Desemprego de longa duração supera os 60% do total


 

Lusa/AO online   Economia   8 de Out de 2013, 17:55

O Banco de Portugal alertou esta terça-feira que as condições do mercado de trabalho "continuaram a deteriorar-se" na primeira metade de 2013, sendo os desempregados de longa duração um dos grupos mais afetados, superando os 60% do desemprego total.

 

"O crescimento expressivo do desemprego de longa duração é um dos elementos mais preocupantes da evolução recente do mercado de trabalho português", lê-se no Boletim Económico de Outono hoje divulgado pela instituição liderada por Carlos Costa que indica que o desemprego de longa duração corresponde a 60,3% do desemprego total.

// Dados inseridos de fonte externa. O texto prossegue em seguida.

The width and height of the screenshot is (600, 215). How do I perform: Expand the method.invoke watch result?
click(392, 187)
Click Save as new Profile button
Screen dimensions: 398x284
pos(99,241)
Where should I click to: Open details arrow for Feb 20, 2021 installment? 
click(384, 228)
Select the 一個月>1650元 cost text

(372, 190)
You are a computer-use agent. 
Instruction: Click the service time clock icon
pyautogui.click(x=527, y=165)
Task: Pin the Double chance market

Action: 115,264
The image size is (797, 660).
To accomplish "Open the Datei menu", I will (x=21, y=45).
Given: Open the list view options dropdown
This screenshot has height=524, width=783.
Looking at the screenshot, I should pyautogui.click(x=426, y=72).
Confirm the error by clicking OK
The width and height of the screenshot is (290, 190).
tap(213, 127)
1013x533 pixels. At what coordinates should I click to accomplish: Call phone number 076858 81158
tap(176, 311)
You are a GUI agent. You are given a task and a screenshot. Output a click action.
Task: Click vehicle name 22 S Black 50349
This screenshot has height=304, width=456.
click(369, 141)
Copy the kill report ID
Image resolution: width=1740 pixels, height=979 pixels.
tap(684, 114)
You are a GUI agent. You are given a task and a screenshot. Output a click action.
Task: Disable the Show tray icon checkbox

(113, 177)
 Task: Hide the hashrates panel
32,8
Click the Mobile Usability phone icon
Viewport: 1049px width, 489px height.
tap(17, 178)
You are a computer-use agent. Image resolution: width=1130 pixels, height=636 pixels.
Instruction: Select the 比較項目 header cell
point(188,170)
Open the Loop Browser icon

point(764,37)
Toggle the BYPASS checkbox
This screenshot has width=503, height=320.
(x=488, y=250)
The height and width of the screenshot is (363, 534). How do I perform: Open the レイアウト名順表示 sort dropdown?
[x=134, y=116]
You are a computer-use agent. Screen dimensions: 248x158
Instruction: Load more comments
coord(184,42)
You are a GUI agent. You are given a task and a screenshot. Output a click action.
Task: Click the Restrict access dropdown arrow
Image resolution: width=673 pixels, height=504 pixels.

No documento, o banco central dá conta de "uma queda significativa do emprego e [de] um aumento da taxa de desemprego" nos primeiros seis meses do ano, uma evolução que é acompanhada por uma "descida significativa da população ativa e uma redução da população residente", uma situação que é mais visível entre a população mais jovens, com mais qualificações e maior mobilidade.

A taxa de desemprego no primeiro semestre do ano ficou nos 17,1% da população ativa, uma percentagem que dispara para os 24,6% na faixa entre os 15 e os 34 anos.

O banco central alerta ainda para o aumento do número de inativos desencorajados (pessoas que não procuram ativamente emprego, mas que estão disponíveis para trabalhar), considerando que este é um indicador adicional do agravamento das condições do mercado de trabalho.

Entre janeiro e junho de 2013, "estes inativos na margem, cujo grau de proximidade ao mercado de trabalho é equivalente ao dos desempregados, representaram 4,9% da população ativa", uma proporção que no mesmo período de 2012 era de 4,6%.